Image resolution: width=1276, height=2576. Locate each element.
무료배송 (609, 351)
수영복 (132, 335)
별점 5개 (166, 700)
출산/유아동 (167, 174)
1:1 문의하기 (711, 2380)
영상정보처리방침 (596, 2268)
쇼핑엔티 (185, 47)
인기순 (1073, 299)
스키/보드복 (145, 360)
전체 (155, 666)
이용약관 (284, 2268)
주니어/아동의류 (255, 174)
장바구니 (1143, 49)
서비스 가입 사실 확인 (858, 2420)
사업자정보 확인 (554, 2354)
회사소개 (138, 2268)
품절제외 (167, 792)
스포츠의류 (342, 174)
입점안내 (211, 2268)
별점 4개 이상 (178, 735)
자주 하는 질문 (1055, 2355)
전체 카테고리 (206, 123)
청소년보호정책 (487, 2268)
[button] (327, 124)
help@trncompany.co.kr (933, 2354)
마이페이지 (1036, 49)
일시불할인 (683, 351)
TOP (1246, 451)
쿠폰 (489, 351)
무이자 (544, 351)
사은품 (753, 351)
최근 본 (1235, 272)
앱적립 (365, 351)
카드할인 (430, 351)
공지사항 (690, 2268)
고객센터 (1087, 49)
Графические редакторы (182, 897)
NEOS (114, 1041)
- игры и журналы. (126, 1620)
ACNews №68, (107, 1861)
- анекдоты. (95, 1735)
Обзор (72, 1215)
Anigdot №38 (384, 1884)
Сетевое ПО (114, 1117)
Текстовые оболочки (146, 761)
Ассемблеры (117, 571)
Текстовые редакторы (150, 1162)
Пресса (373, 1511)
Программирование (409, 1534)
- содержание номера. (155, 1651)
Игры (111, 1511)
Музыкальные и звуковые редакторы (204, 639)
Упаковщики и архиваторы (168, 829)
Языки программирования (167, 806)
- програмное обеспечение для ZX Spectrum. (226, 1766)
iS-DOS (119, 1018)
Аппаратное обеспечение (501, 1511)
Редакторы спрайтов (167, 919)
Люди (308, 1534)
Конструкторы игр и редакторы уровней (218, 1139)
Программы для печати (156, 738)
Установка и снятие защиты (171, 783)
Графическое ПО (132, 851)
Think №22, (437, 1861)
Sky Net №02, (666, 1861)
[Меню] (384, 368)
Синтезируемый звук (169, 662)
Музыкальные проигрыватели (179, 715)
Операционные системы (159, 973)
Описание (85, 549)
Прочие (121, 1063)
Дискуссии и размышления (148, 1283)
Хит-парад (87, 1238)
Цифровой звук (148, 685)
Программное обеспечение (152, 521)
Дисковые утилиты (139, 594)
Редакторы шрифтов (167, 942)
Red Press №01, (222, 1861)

++++

## [Instructions to follow]
After reading through the material, report every line that holds "Музыкальные".

## [Solution]
Музыкальные и звуковые редакторы (204, 639)
Музыкальные проигрыватели (179, 715)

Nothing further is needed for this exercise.